**EXERCISE INSTRUCTIONS:**
1. Reproduce the post on unhappiness word for word, between "- hylesophy" and "I was livid.", inclusive.
2. Answer these questions from the post on unhappiness:
(a) How many years before the day of writing was the eldest son born?
(b) What diagnosis did the visiting midwife give?
(c) What profession does the writer name as their own?

[Opening PASSAGE section]

Unhappiness is not an illness.
- hylesophy
- Oct 11
- 1 min read

I am so SO tired of how normal it has become to pathologise people who suffer. I was reminded today of how -when my eldest son was born by emergency C-section -exactly 22 years ago on this day, and my body afterwards felt as if I’d been run over by a truck, and he then screamed incessantly day and night for at least six months, and I ended up just sitting on the sofa crying with him, and then a (stupid) visiting midwife diagnosed me with “postnatal depression"- I was livid.
How dare she tell me that there was something wrong with ME.
I wasn't ill! The situation itself was, in fact, BRUTAL.
Pathologising people who suffer -handing out labels without questioning circumstances- is #gaslighting.
When you suffer at work, or in your marriage, or in society, it does NOT automatically mean that you are sick!
As a coach I am -obviously- all for taking responsibility for one's own state and know how powerfully personal/inner transformation can impact external circumstances. But this must -obviously- never take the form of gaslighting.
More often than not suffering is an expression of health in a situation or a system that is sick - or truly factually unbearable and not aligned.
Unhappiness is not an illness.
What if unhappiness is an expression of health?
A signal for an urgent need for change in the external circumstances?

[Closing PASSAGE section]
[Opening EXTRACTED INFORMATION section]

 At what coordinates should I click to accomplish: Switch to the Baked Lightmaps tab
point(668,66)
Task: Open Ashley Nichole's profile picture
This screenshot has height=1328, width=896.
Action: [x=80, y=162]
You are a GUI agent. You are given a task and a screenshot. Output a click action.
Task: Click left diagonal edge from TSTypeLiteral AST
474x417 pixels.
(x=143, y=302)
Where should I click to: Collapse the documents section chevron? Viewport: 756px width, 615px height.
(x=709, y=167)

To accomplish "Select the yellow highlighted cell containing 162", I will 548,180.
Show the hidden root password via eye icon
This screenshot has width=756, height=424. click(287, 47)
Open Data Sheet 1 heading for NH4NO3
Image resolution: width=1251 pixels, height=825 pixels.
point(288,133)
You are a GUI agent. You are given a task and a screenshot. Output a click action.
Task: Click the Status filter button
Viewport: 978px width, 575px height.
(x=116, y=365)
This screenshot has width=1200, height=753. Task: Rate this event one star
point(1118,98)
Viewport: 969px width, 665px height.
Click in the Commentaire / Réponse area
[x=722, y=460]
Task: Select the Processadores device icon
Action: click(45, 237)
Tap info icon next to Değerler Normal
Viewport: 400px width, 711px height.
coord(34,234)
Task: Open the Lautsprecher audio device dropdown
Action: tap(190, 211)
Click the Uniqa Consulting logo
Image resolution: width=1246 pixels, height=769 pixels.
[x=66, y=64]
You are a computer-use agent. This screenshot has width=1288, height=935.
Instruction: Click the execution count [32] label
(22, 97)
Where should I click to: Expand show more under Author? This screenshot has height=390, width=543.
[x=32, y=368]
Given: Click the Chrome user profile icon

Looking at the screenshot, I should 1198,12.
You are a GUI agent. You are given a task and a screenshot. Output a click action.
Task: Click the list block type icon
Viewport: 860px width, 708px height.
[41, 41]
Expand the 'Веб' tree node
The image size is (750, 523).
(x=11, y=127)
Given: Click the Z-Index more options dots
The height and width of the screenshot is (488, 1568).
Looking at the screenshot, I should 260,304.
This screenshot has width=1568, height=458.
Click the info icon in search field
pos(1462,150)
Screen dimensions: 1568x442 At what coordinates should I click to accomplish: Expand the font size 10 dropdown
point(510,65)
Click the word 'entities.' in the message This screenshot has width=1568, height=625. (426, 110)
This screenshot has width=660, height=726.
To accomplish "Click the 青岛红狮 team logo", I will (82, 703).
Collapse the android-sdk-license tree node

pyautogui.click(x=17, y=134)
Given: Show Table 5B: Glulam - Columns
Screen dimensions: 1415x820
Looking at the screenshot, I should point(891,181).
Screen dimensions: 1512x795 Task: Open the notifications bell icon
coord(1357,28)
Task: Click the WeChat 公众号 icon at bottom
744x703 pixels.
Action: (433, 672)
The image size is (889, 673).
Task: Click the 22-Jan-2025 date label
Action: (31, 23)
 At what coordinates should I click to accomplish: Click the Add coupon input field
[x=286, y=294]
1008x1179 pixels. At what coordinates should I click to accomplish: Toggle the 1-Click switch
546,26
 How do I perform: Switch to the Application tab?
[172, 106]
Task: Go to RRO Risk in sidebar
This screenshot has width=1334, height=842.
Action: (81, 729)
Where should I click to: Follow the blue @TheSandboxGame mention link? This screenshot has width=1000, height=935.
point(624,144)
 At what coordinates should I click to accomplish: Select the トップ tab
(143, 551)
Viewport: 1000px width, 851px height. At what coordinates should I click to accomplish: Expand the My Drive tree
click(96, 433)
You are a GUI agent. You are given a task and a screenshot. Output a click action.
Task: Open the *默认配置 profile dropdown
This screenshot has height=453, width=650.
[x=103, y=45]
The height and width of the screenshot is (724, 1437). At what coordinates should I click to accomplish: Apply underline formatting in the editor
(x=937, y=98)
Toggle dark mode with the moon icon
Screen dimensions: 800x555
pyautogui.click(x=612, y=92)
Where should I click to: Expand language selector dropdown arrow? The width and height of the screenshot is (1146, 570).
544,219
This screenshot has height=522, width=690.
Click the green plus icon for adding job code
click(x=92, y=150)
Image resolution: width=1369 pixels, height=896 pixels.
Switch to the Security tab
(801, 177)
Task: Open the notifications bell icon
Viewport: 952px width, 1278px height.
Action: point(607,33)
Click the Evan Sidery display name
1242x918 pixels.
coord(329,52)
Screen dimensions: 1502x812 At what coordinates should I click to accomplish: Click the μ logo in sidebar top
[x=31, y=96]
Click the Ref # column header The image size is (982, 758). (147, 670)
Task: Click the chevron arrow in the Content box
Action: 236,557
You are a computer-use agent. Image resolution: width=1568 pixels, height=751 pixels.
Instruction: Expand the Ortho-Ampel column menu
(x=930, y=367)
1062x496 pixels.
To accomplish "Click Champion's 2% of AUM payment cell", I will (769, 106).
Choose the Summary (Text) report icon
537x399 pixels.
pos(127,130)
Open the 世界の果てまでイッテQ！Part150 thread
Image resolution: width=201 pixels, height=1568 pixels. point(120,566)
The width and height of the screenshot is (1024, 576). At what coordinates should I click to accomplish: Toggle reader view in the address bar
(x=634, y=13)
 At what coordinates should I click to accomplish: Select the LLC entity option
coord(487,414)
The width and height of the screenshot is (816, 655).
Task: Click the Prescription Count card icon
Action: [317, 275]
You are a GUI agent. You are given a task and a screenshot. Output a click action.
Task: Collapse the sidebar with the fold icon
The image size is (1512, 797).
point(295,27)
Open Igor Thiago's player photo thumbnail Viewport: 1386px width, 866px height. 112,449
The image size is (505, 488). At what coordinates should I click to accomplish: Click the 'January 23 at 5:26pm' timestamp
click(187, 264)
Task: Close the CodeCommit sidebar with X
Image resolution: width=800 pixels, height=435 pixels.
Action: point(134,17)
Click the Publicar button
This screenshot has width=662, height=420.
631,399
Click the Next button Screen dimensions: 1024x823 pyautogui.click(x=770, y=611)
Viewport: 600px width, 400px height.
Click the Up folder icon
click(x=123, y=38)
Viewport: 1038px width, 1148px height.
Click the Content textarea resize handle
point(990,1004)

[Closing EXTRACTED INFORMATION section]

**RESPONSE LIST:**
1.
- hylesophy
- Oct 11
- 1 min read

I am so SO tired of how normal it has become to pathologise people who suffer. I was reminded today of how -when my eldest son was born by emergency C-section -exactly 22 years ago on this day, and my body afterwards felt as if I’d been run over by a truck, and he then screamed incessantly day and night for at least six months, and I ended up just sitting on the sofa crying with him, and then a (stupid) visiting midwife diagnosed me with “postnatal depression"- I was livid.

2.
(a) Exactly 22 years.
(b) Postnatal depression.
(c) Coach.